As mentioned earlier, there might be various scenarios where you must take out-of-network care. Here are some such scenarios.
For Specialized Expertise
In-network care may not be the best choice if you’re looking for specialized expertise. Specialized experts are simply more skilled than generalists. Choosing out-of-network care can be a huge benefit if you have a rare condition or require specialized equipment and procedures to diagnose.
The problem with rare diseases is that little information is available about them. Hence, getting treatment from specialized physicians becomes vital. These specialized clinicians can also use their knowledge of your specific condition to help create an effective treatment plan.
However, the problem is that the costs can be high. According to a recent study, the medical and other costs associated with rare diseases can be substantial.
If you don’t have access to any specialized doctors in your area and need them, then definitely go with out-of-network specialists who can provide these services at an affordable cost. Otherwise, if there’s no urgent medical need driving your decision, it might make sense just wait until moving forward with treatment before deciding between in-network or out-of-network care options.
If you’re planning a trip, it’s important to know that you might be unable to find an in-network provider in your destination. For example, if you’re visiting a brand-new city or going to a rural area where there aren’t many doctors, finding someone who accepts your insurance plan could be difficult.
Out-of-network care may also be cheaper than in-network care. Specialists tend to charge more than primary care providers, which means that if you see an out-of-network specialist rather than an in-network one when traveling, the total cost of their services might still be lower than what they would have been otherwise.
Additionally, even though insurance companies usually cover some portion of out-of-network emergency room visits and hospital stays, they may not cover any costs related to nonemergency medical treatments.
So if these things need addressing while on vacation or a business trip and can’t wait until after you return home, the potential savings from using an out-of-network doctor may make up for any risk involved with going without coverage under most policies.
Medical travel insurance can cover a lot of expenses. Some of the costs it covers are ambulance service, doctor bills, room charges, drugs and medicines, x-rays, etc. Hence, taking travel medical insurance from your insurance provider is vital.
During an Emergency
If you’re in an emergency and need immediate treatment, you should opt for out-of-network care. The emergency room is not the time to worry about whether your insurer will cover the costs of a procedure or how much it might cost. You need to have access to the best possible care without hesitation.
The Affordable Care Act (ACA) recognized this reality. It included provisions allowing consumers to seek out-of-network emergency care without being penalized by their insurance company. These provisions remain intact under the current administration’s new ACA replacement plan.
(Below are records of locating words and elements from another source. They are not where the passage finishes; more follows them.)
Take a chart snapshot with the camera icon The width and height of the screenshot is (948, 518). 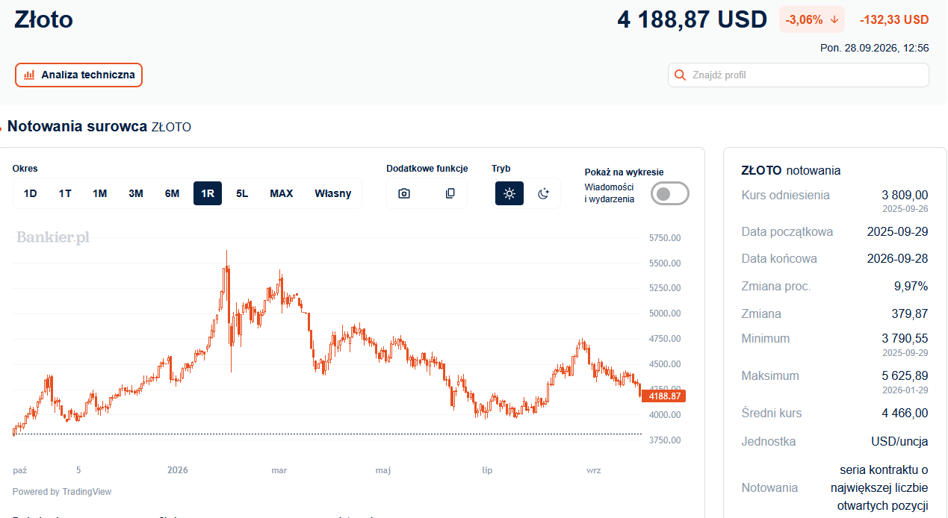coord(404,193)
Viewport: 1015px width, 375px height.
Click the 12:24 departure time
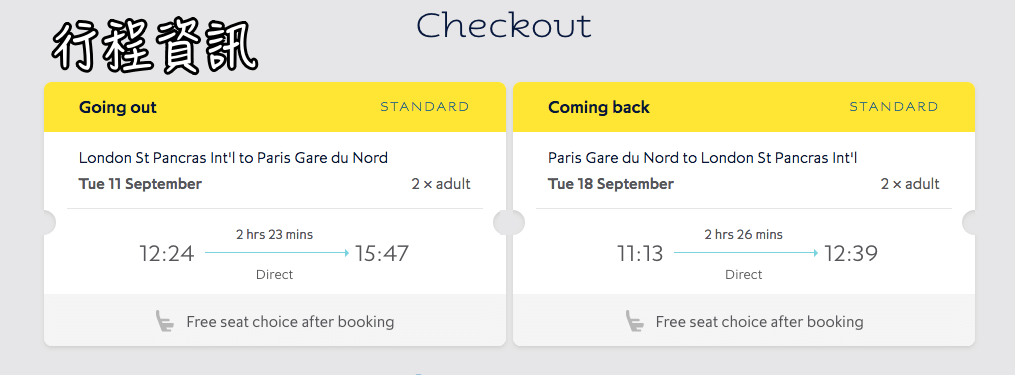tap(167, 253)
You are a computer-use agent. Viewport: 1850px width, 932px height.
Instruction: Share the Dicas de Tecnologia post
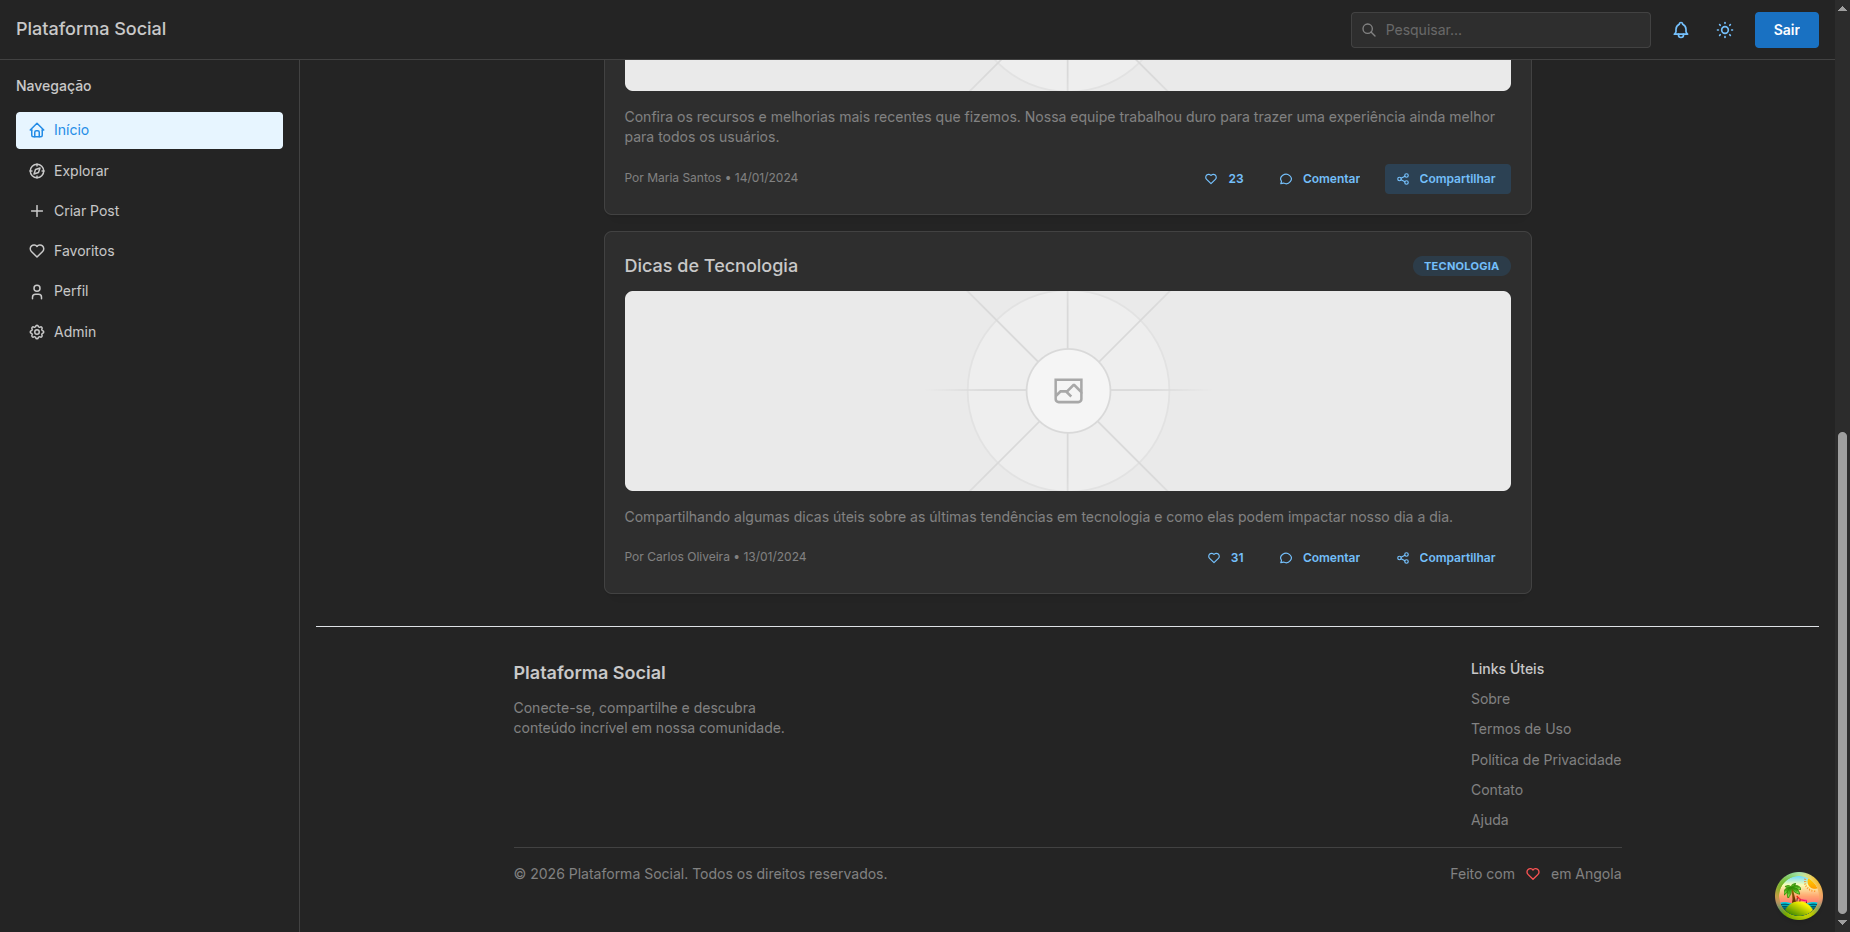tap(1446, 558)
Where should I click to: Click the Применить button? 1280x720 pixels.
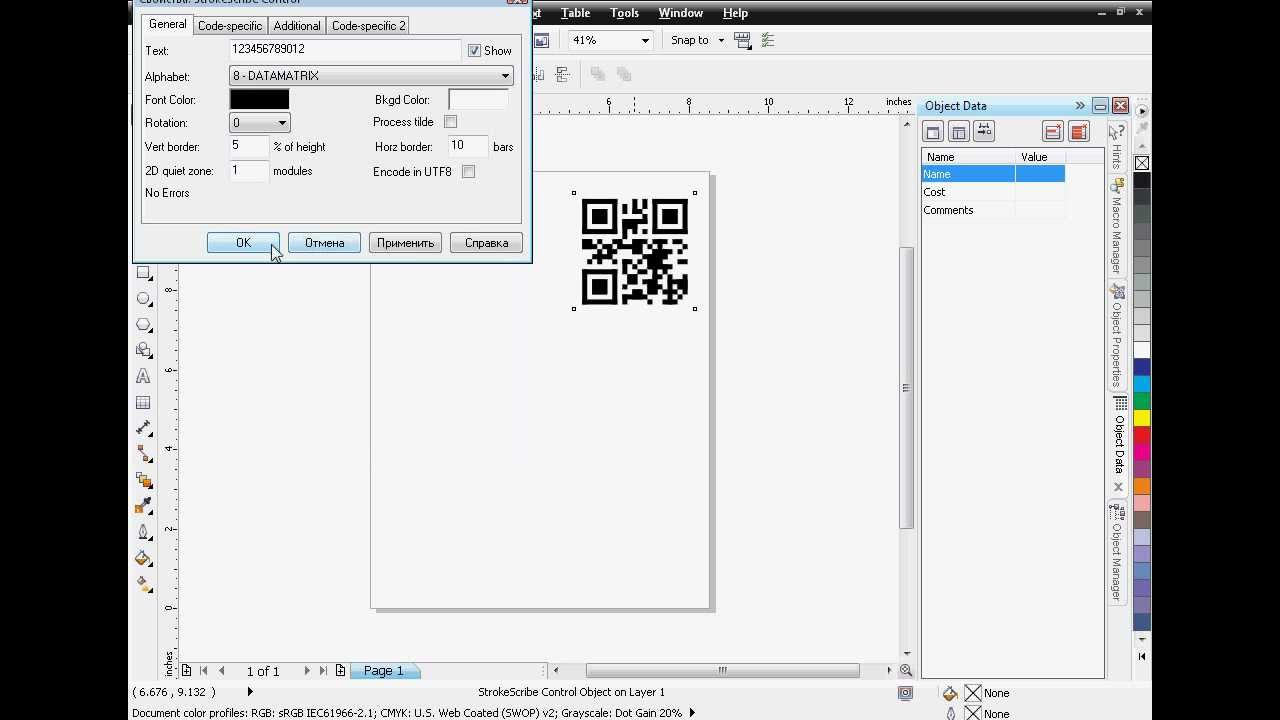(405, 243)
For example, suppose you’re involved in an accident where life-threatening injuries are sustained after stabilizing your medical condition with an out-of-network doctor at a hospital. In that case, there should be no trouble getting reimbursed for all costs related to treating those injuries going forward, even if they weren’t considered “emergency” services by either provider or patient alike at first glance.
We hope that you understand out-of-network care better and when it’s the right choice. If you still have questions about whether or not it’s the best option for your situation, talk with an expert today.